À l’heure où la majorité des pays luttent encore contre la pandémie, affermissant les mesures sanitaires déjà existantes et accentuant les campagnes de vaccination, le Brésil est plongé dans la tourmente. Enregistrant un lourd bilan total de plus de 300 000 morts, le pays, dont les hôpitaux sont saturés et qui manque cruellement de moyens et de personnel médical, peine à répondre efficacement à l’afflux de malades toujours plus important. Le variant P.1 du coronavirus est notamment mis en cause, son arrivée venant aggraver la situation du pays qui n’a vacciné que 6% de sa population.
Le Brésil est confronté au plus grand effondrement du système de santé de son histoire, selon des chercheurs de l’institut de santé brésilien Fiocruz, alors que le pays enregistre son plus grand nombre de décès hebdomadaires depuis le début de la pandémie. Dans le même temps, le Chili a été contraint d’imposer de nouveaux confinements stricts pour faire face à une deuxième vague d’infections graves, bien qu’il ait organisé l’un des déploiements de vaccins les plus rapides au monde.
Le Brésil a enregistré 18 164 décès la semaine dernière, portant son total à plus de 300 000, un bilan plus élevé que dans tout autre pays, à l’exception des États-Unis. De nombreuses unités de soins intensifs du pays ont atteint leur capacité maximale. « Le manque de médicaments, de matériel et de lits de soins intensifs transforme la situation en chaos », déclare Renata Pieratti Bueno, médecin travaillant dans trois hôpitaux de São Paulo. Les pénuries et le manque de personnel qualifié causent des décès inutiles, dit-elle.
Le taux de mortalité du Brésil pour le SARS-CoV-2 est déjà élevé : 8 Brésiliens sur 10 intubés sont décédés, contre une moyenne mondiale de 5 sur 10, indique Fernando Bozza de Fiocruz, médecin basé à Rio de Janeiro. Les informations provenant des admissions à l’hôpital suggèrent que le virus frappe plus de jeunes, explique Raphael Guimarães de Fiocruz. Il y a eu une augmentation surprenante du nombre de 30 à 59 ans nécessitant une hospitalisation. « Cela signifie que la pandémie au Brésil touche la population plus jeune ».
La virulence du variant P1 mis en cause
La variante P.1 du virus peut être à blâmer pour le nombre élevé de cas au Brésil.

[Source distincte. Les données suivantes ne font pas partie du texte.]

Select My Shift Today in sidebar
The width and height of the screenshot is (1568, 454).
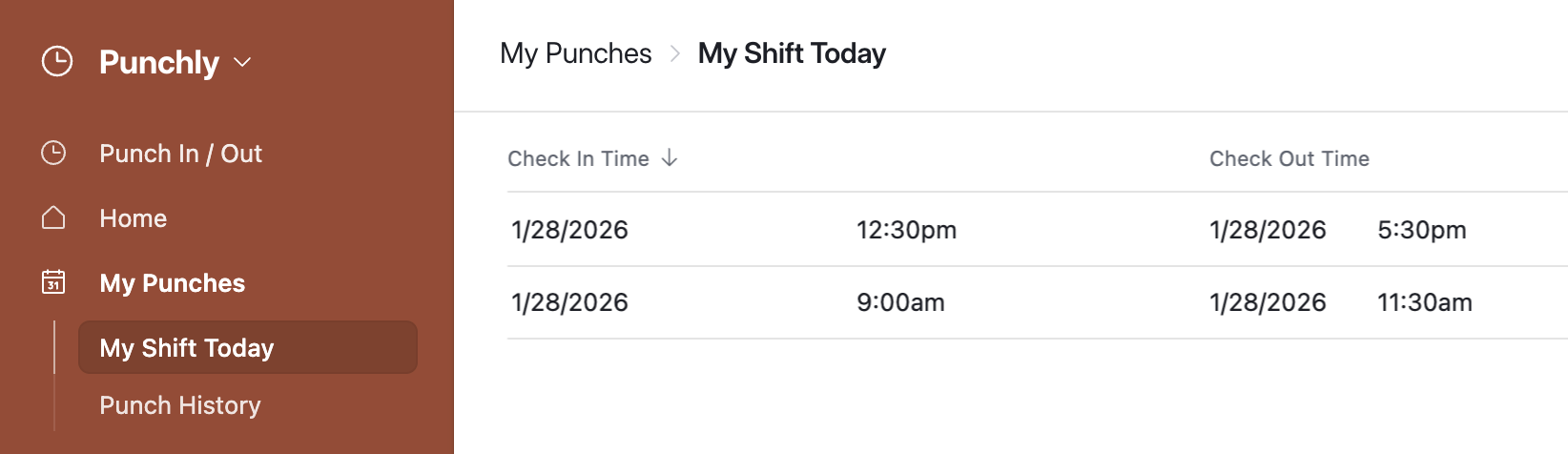[187, 348]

Des études suggèrent que le variant possède des mutations qui l’aide à échapper aux anticorps d’infections antérieures ou de vaccination, et donc peut être en mesure de réinfecter des personnes qui ont déjà été infectées. Malgré un manque de séquençage génétique viral au Brésil, les échantillons analysés montrent que la variante est désormais dominante dans certaines régions.
« Nous devons considérer fermement que P.1 est à l’origine de l’augmentation du nombre de cas en ce moment », déclare Nuno Faria de l’Imperial College de Londres. Les chercheurs de Fiocruz ont appelé à des mesures plus strictes, notamment des confinements pour réduire les activités non essentielles, une utilisation accrue des masques faciaux et une distanciation sociale.
La lente réaction du gouvernement de Bolsonaro
Cependant, le président brésilien Jair Bolsonaro a constamment critiqué les confinements, affirmant qu’ils nuiraient aux pauvres, et a publiquement qualifié les dirigeants régionaux qui les imposent de « tyrans ». Le président a déclaré à ses partisans lors d’un événement à Goias le 5 mars que le gouvernement regrettait les morts, mais qu’il y avait eu « assez d’agitation et de gémissements ».
Le gouvernement a tardé à acheter des vaccins et jusqu’à présent, seulement 6.4% de la population a reçu une dose. Les infections semblent se stabiliser à un niveau élevé en raison de l’augmentation des interventions des États qui imposent leurs propres mesures strictes, explique Jesem Orellana de Fiocruz, mais le délai entre l’infection et la maladie signifie que les deux à trois prochaines semaines seront critiques.
Pendant ce temps, le Chili a déployé 50,46 doses de vaccin pour 100 personnes. Néanmoins, le 25 mars, le pays a enregistré 6196 nouveaux cas quotidiens, et a atteint près d’un million de cas au total. Environ 95% des lits de soins intensifs sont occupés dans le pays. Des mesures de confinement strictes ont été mises en place à partir du 25 mars dans presque tout le pays. Celles-ci comprennent un couvre-feu en soirée et des heures fixes pour l’exercice. Chaque personne n’est autorisée à sortir que pour les activités essentielles deux fois par semaine et doit présenter une attestation.